DONNÉES FOURNIES.
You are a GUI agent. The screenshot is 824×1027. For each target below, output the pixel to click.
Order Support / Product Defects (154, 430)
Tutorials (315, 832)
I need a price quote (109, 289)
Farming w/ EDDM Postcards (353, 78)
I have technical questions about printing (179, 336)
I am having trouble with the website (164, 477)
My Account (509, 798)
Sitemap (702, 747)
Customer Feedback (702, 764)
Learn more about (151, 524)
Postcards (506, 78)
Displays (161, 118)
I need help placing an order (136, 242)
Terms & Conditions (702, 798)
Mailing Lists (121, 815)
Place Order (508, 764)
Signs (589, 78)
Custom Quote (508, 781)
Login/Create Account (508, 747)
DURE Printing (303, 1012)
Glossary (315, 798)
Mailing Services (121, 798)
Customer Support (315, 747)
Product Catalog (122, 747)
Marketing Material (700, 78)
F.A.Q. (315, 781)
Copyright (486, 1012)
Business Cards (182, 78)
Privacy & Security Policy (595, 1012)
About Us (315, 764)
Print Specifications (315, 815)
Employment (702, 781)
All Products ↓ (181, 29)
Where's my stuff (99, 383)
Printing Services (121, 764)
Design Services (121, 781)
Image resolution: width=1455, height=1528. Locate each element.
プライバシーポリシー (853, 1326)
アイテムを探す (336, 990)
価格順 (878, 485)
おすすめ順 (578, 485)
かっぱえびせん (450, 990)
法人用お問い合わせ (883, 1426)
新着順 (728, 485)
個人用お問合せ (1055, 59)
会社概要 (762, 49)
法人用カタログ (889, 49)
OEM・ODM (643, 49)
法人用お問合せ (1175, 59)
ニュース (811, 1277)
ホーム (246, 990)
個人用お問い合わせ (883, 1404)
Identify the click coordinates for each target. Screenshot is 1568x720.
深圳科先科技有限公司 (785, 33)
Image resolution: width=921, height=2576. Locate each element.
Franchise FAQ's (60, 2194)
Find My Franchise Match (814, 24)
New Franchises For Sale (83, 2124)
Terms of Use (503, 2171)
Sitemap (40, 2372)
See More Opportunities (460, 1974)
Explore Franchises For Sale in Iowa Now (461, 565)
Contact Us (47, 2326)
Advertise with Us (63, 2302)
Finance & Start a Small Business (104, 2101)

CONSIGNE. Veuillez substituer « Site Map » à « Sitemap » dans toutes les lignes ci-dessus, sans rien modifier d'autre.

RÉSULTAT ATTENDU.
You are a GUI agent. The screenshot is 824×1027. For each target below, output the pixel to click.
Order Support / Product Defects (154, 430)
Tutorials (315, 832)
I need a price quote (109, 289)
Farming w/ EDDM Postcards (353, 78)
I have technical questions about printing (179, 336)
I am having trouble with the website (164, 477)
My Account (509, 798)
Site Map (702, 747)
Customer Feedback (702, 764)
Learn more about (151, 524)
Postcards (506, 78)
Displays (161, 118)
I need help placing an order (136, 242)
Terms & Conditions (702, 798)
Mailing Lists (121, 815)
Place Order (508, 764)
Signs (589, 78)
Custom Quote (508, 781)
Login/Create Account (508, 747)
DURE Printing (303, 1012)
Glossary (315, 798)
Mailing Services (121, 798)
Customer Support (315, 747)
Product Catalog (122, 747)
Marketing Material (700, 78)
F.A.Q. (315, 781)
Copyright (486, 1012)
Business Cards (182, 78)
Privacy & Security Policy (595, 1012)
About Us (315, 764)
Print Specifications (315, 815)
Employment (702, 781)
All Products ↓ (181, 29)
Where's my stuff (99, 383)
Printing Services (121, 764)
Design Services (121, 781)
Image resolution: width=1455, height=1528. Locate each element.
プライバシーポリシー (853, 1326)
アイテムを探す (336, 990)
価格順 (878, 485)
おすすめ順 (578, 485)
かっぱえびせん (450, 990)
法人用お問い合わせ (883, 1426)
新着順 (728, 485)
個人用お問合せ (1055, 59)
会社概要 (762, 49)
法人用カタログ (889, 49)
OEM・ODM (643, 49)
法人用お問合せ (1175, 59)
ニュース (811, 1277)
ホーム (246, 990)
個人用お問い合わせ (883, 1404)
Identify the click coordinates for each target. Screenshot is 1568x720.
深圳科先科技有限公司 (785, 33)
Image resolution: width=921, height=2576. Locate each element.
Franchise FAQ's (60, 2194)
Find My Franchise Match (814, 24)
New Franchises For Sale (83, 2124)
Terms of Use (503, 2171)
Site Map (40, 2372)
See More Opportunities (460, 1974)
Explore Franchises For Sale in Iowa Now (461, 565)
Contact Us (47, 2326)
Advertise with Us (63, 2302)
Finance & Start a Small Business (104, 2101)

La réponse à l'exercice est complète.